The new social-care levy: an unfair tax that protects the “assetocracy”

The government’s regressive social-care levy will make Britain’s tax system even more complex. Root-and-branch reform is long overdue.

Boris Johnson playing Connect 4 with an old lady
Boris Johnson: hoping voters won’t connect all his stealthy tax rises
(Image credit: © PAUL EDWARDS/POOL/AFP via Getty Images)

What has been announced?

The government is introducing a new tax to fund more spending on the National Health Service (NHS) and social care. From April 2022, national insurance contributions (NICs) will go up by 1.25 percentage points both for workers and employers, taking the standard rate to 13.25% for employees and 15.05% for employers. Self-employed people will pay 10.25%, compared to 9% now (on Class 4). From April 2023, the NI increase will be replaced with a separate “health and social care levy” that has the same effect, but will also be paid by pensioners still in employment (who don’t pay NICs). Of course, NICs are not an insurance scheme, despite the name. They are simply another form of income tax (with some different thresholds and exemptions, for added complexity), and a job tax paid by employers. This tax increase affects about 29 million workers, and means that people earning £30,000 a year – close to the average wage – pay £255 more per annum. For those earning £50,000, the bill is £505.

What about dividends?

In addition to NICs, there was also an unexpected 1.25-point rise in dividend tax rates, affecting investors in stocks and small business owners who pay themselves via companies. Basic-rate taxpayers will now pay 8.75% tax on dividends, higher-rate payers will pay 33.75%, and top-rate payers will pay 39.35% (on all dividends exceeding the £2,000 dividend tax-free allowance that sits on top of the £12,570 personal allowance). Many accountants see the dividend move as part of HMRC’s crackdown on “disguised employment” aimed at avoiding tax. For investors with extensive portfolios, the rise increases the incentive to hold dividend-paying stocks in individual savings accounts (Isas) or self-invested personal pensions (Sipps), which will not be affected.

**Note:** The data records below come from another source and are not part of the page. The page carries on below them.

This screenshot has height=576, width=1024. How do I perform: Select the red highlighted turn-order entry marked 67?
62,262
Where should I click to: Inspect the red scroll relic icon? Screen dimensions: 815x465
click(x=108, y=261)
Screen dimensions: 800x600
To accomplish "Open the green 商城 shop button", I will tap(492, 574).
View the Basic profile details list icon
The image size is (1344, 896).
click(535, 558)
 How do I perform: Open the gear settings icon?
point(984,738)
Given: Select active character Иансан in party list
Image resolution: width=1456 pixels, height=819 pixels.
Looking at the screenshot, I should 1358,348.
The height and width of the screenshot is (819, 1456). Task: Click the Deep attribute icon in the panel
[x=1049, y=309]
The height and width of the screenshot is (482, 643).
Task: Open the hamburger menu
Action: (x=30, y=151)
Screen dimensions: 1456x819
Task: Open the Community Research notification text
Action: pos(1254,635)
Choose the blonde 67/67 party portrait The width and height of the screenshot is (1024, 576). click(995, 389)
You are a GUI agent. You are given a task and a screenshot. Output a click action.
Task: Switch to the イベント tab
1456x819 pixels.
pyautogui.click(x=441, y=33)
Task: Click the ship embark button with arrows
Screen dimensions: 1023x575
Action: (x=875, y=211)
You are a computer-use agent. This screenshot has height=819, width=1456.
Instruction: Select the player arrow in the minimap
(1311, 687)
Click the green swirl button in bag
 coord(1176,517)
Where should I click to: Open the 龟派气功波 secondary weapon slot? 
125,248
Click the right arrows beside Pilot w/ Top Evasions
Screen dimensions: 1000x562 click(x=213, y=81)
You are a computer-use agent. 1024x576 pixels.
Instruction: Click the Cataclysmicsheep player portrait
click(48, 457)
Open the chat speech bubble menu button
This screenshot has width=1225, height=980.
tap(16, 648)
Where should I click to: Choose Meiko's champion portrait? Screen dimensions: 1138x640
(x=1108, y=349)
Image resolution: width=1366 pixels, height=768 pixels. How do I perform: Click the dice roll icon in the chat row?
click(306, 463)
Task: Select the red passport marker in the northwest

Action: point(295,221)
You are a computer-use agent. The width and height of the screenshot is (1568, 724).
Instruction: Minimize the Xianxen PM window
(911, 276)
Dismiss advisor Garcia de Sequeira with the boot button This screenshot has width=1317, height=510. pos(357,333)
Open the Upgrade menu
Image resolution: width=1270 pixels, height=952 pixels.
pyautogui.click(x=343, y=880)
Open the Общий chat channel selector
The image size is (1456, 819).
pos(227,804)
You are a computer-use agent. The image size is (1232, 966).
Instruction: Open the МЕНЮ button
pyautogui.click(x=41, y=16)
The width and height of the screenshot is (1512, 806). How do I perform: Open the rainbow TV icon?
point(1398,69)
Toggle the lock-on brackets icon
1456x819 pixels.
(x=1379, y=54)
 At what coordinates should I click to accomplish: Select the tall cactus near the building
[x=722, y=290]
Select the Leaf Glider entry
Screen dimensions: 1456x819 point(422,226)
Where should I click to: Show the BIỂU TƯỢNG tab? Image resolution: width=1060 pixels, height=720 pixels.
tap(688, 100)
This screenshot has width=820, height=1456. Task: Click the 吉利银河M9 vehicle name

How much will the government raise?

This “Johnson tax rise” amounts to £12bn per year (about 0.5% of GDP) for three years, says Liam Halligan in The Daily Telegraph. To that we can add the additional £25bn from the upcoming increase in corporation tax (from 19% to 25% in 2023) and freeze on tax thresholds. Together, these tax rises are the biggest in a single year since the 1970s, and will take the UK’s tax burden – meaning tax revenues as a share of GDP – to 35.5%, the highest since the 1940s. Nor should we rule out more rises in next month’s Budget (due on 27 October). “With public spending surging, and now at 42.4% of GDP, that can hardly be ruled out”, says Halligan. Even without more rises, it’s a strange time to be increasing taxes on business and workers – we are still emerging from a pandemic and evidence is mounting that the bounceback is already stalling.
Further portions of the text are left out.